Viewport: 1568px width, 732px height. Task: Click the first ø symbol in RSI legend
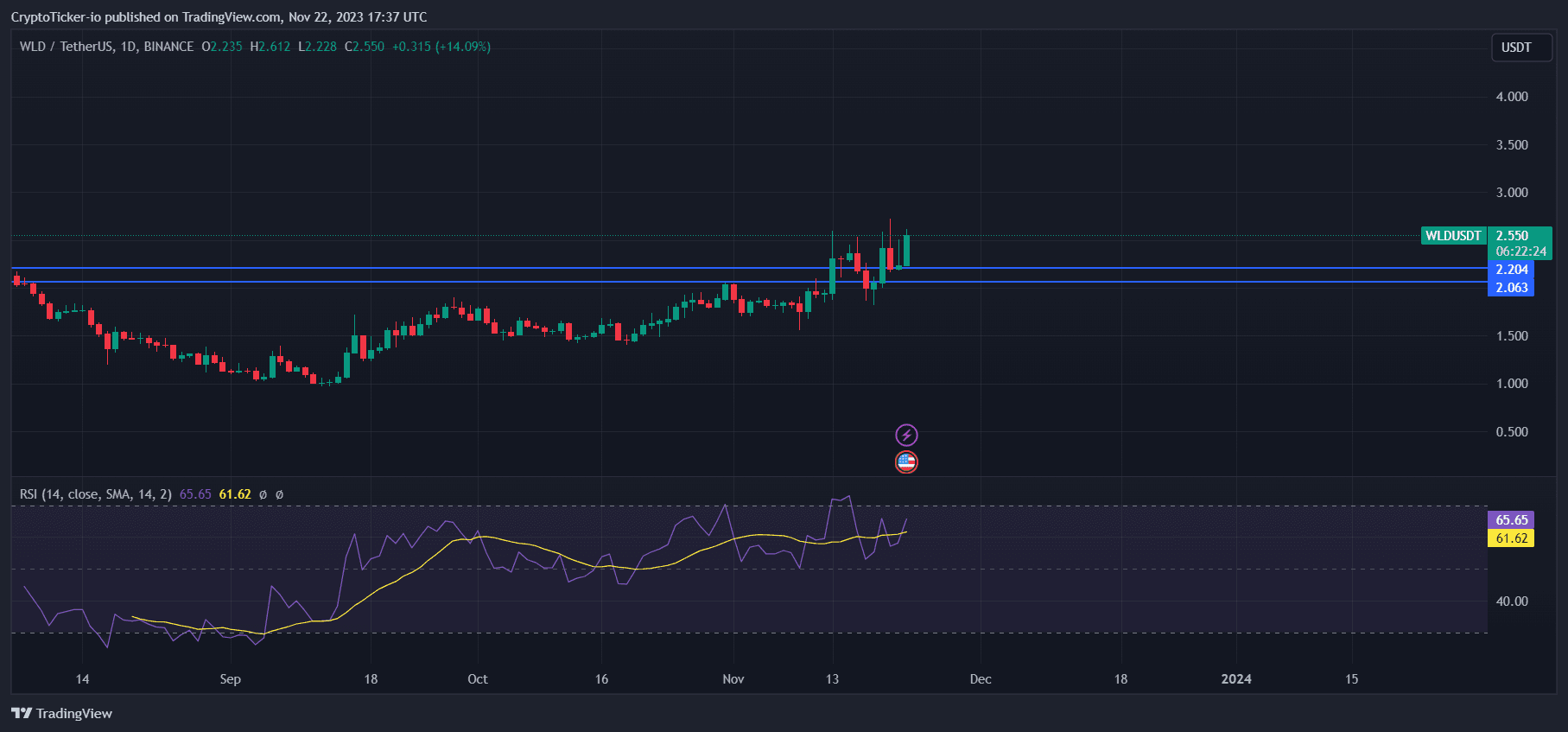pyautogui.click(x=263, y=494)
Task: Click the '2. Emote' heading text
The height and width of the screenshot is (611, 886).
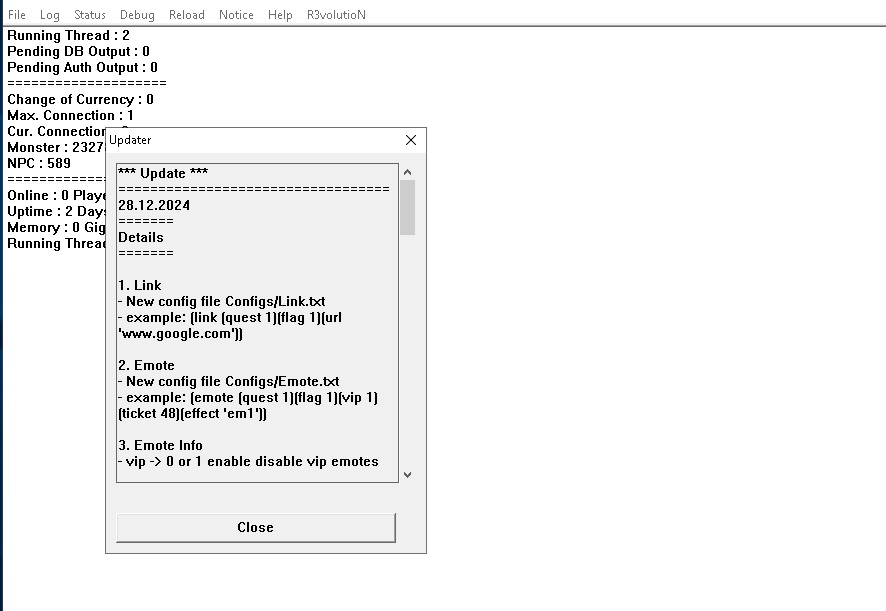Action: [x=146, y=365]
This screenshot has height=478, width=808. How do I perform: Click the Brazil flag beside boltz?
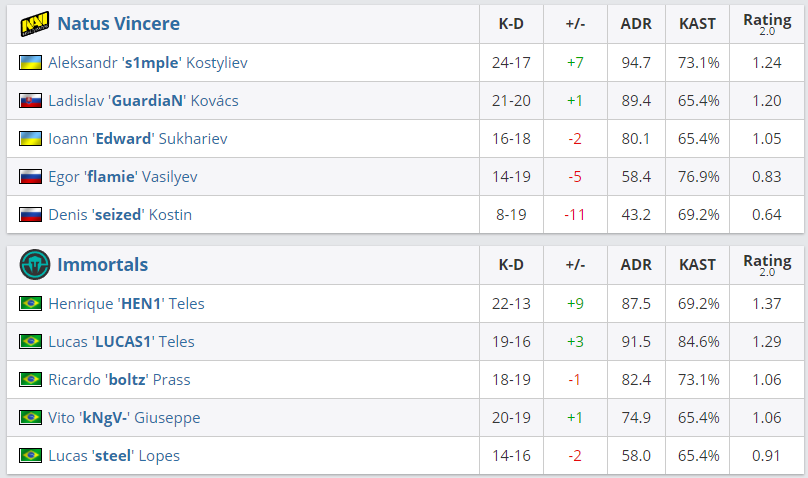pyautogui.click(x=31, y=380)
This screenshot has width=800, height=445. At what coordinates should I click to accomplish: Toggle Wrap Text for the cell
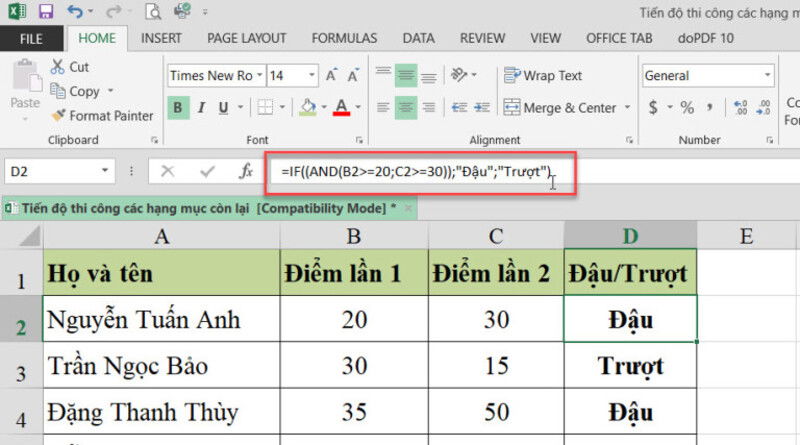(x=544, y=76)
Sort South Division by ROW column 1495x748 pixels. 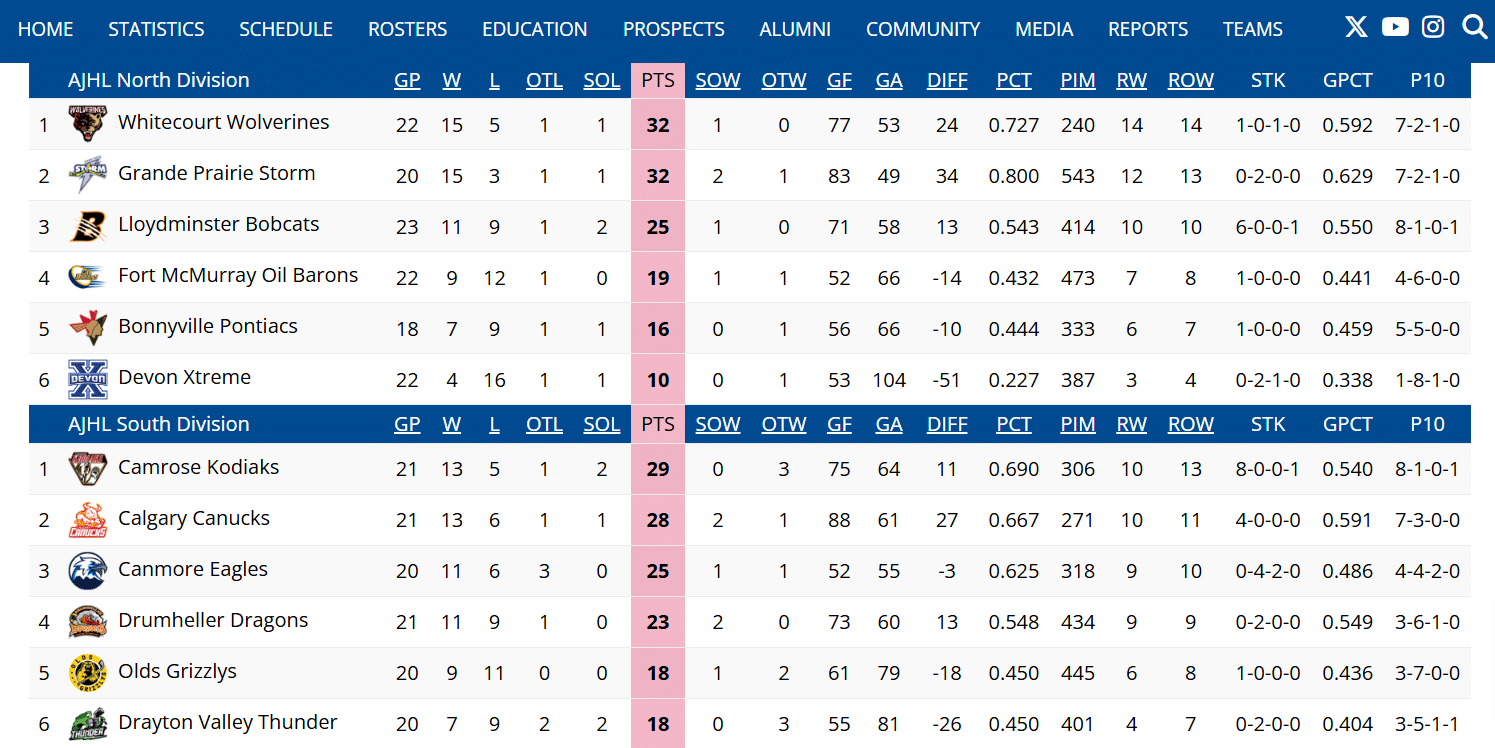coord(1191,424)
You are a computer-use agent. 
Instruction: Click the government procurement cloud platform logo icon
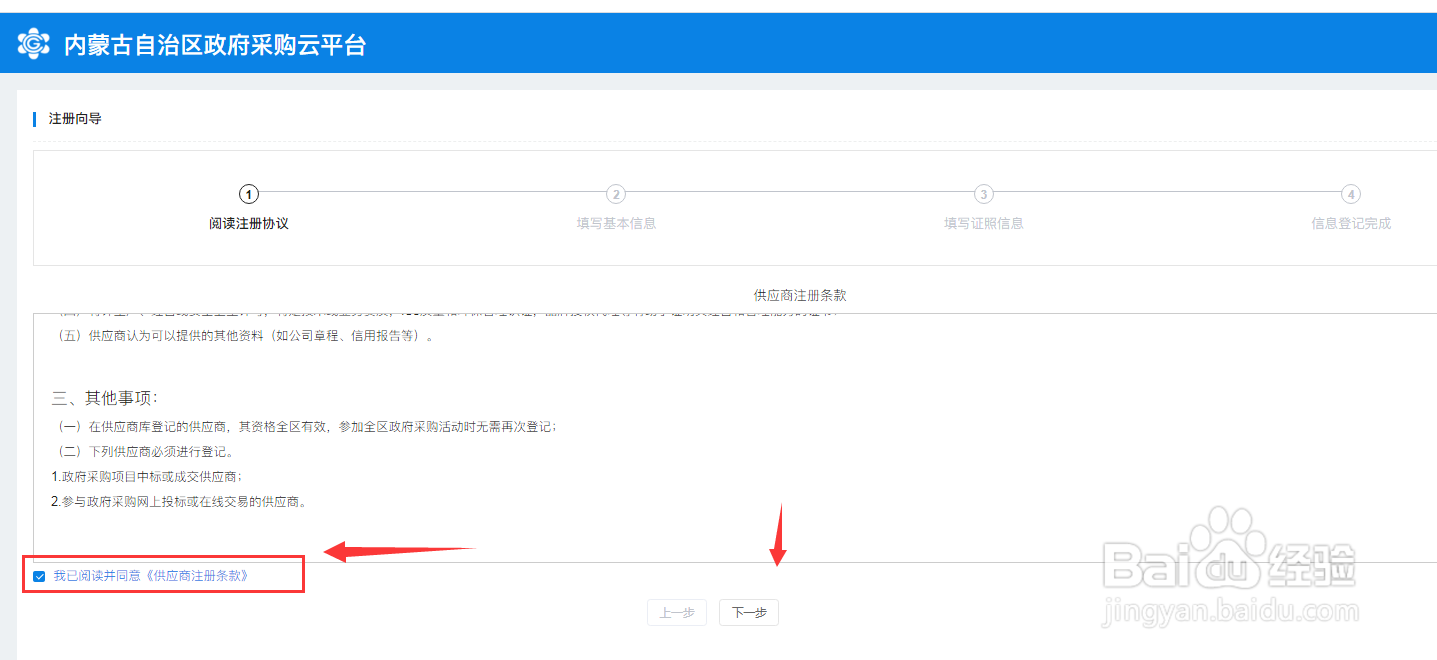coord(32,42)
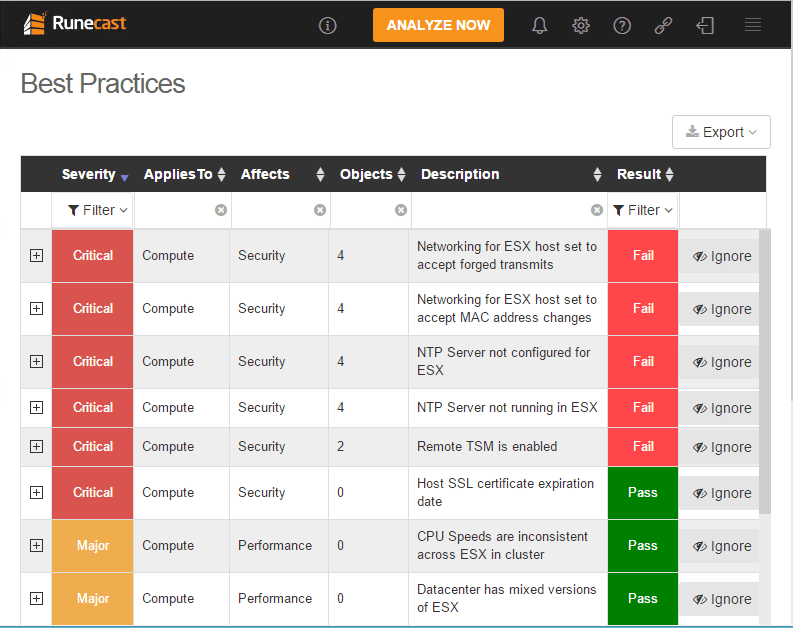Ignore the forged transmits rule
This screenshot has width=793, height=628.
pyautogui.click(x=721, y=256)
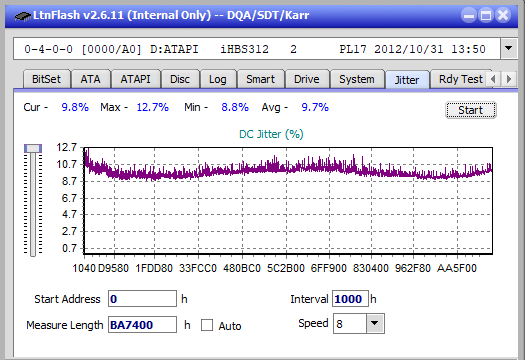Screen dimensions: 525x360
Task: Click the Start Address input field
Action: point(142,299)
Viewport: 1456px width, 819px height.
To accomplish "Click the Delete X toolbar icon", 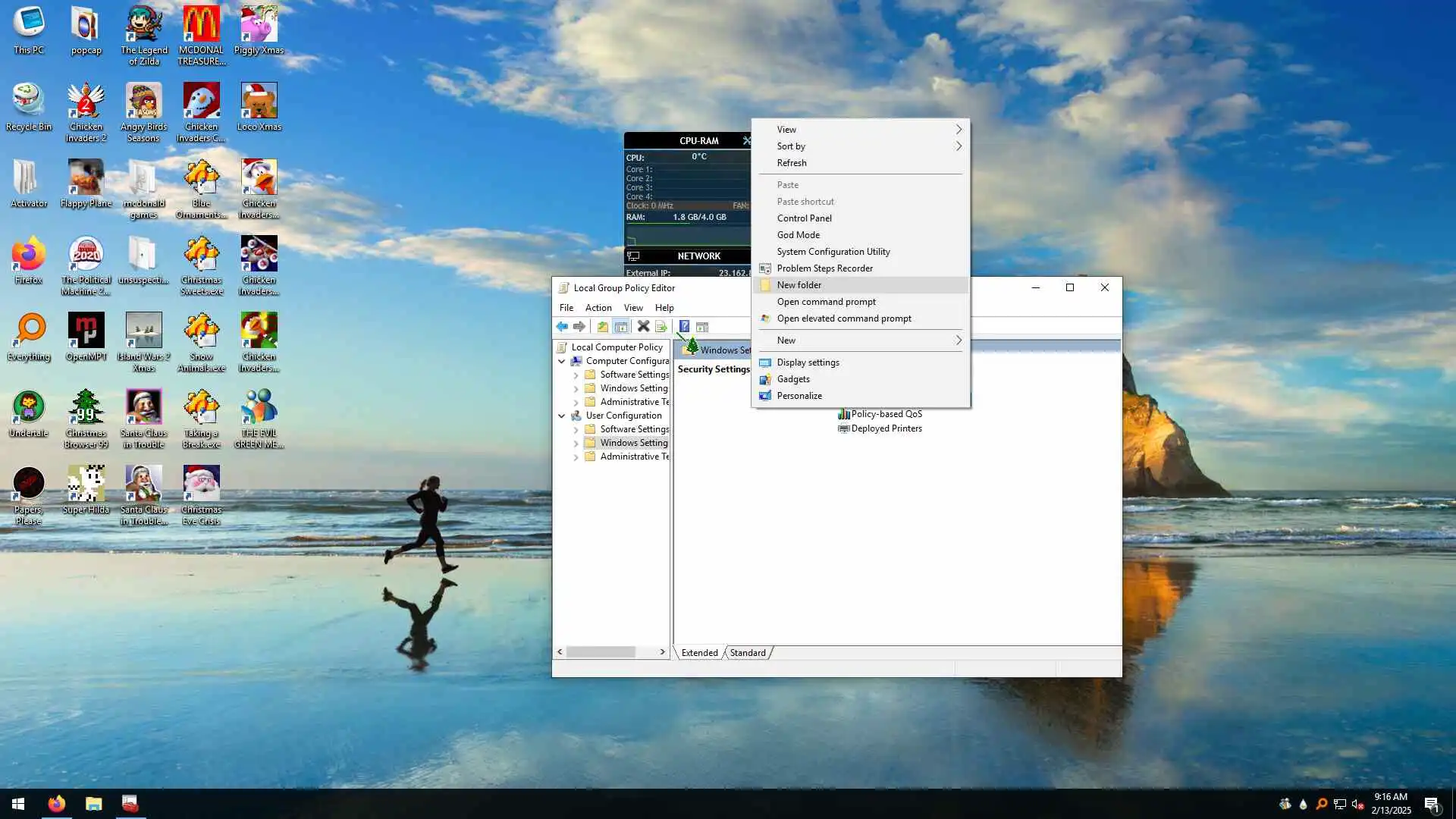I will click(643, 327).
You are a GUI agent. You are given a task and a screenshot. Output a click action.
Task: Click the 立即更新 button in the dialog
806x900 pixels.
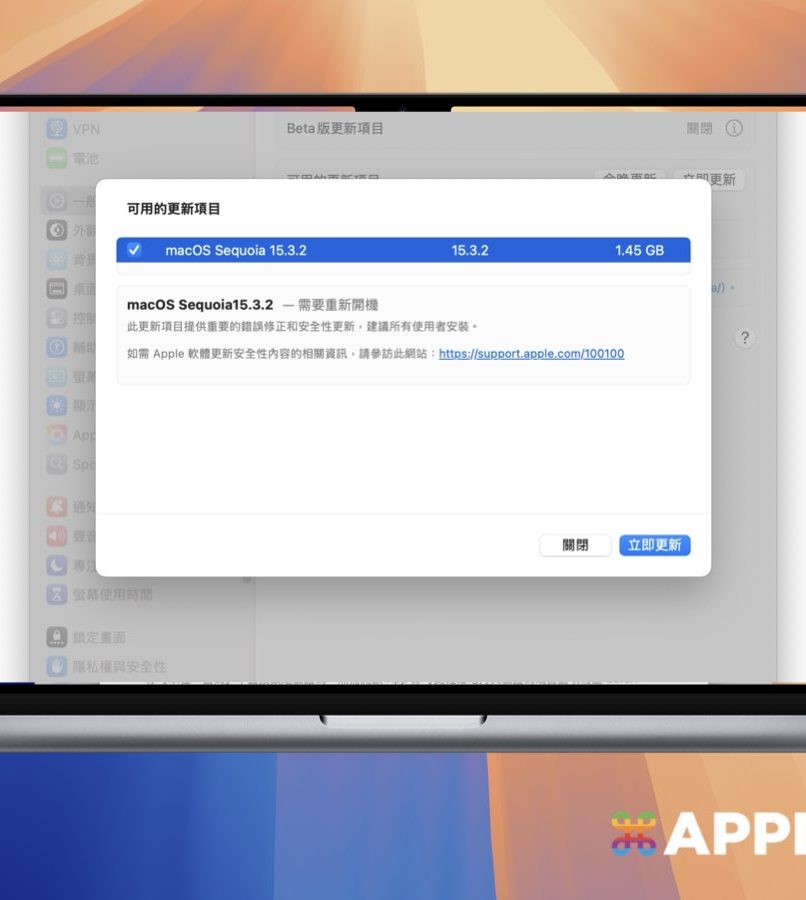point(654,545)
□ □ □ □
PROBLEM TO SOLVE :: Turn the records, from the start up to and including the line with "pyautogui.click(x=31, y=380)", into a numbered list with blank lines omitted. Leave the pictures out of your answer.

SOLUTION TO THIS TASK ::
1. Viewport: 1568px width, 732px height. Task: Click the first ø symbol in RSI legend
2. pyautogui.click(x=263, y=494)
3. Task: Click the '2. Emote' heading text
4. The height and width of the screenshot is (611, 886).
5. Action: [x=146, y=365]
6. This screenshot has height=478, width=808. How do I perform: Click the Brazil flag beside boltz?
7. pyautogui.click(x=31, y=380)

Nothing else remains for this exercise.